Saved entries
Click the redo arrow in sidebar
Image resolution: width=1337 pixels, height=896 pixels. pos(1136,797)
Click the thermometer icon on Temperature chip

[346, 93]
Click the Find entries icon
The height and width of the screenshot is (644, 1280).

§ **Task prompt**
Every entry above must be returned word for word.

§ **Exercise result**
Click the redo arrow in sidebar
Image resolution: width=1337 pixels, height=896 pixels. pos(1136,797)
Click the thermometer icon on Temperature chip

[346, 93]
Click the Find entries icon
The height and width of the screenshot is (644, 1280).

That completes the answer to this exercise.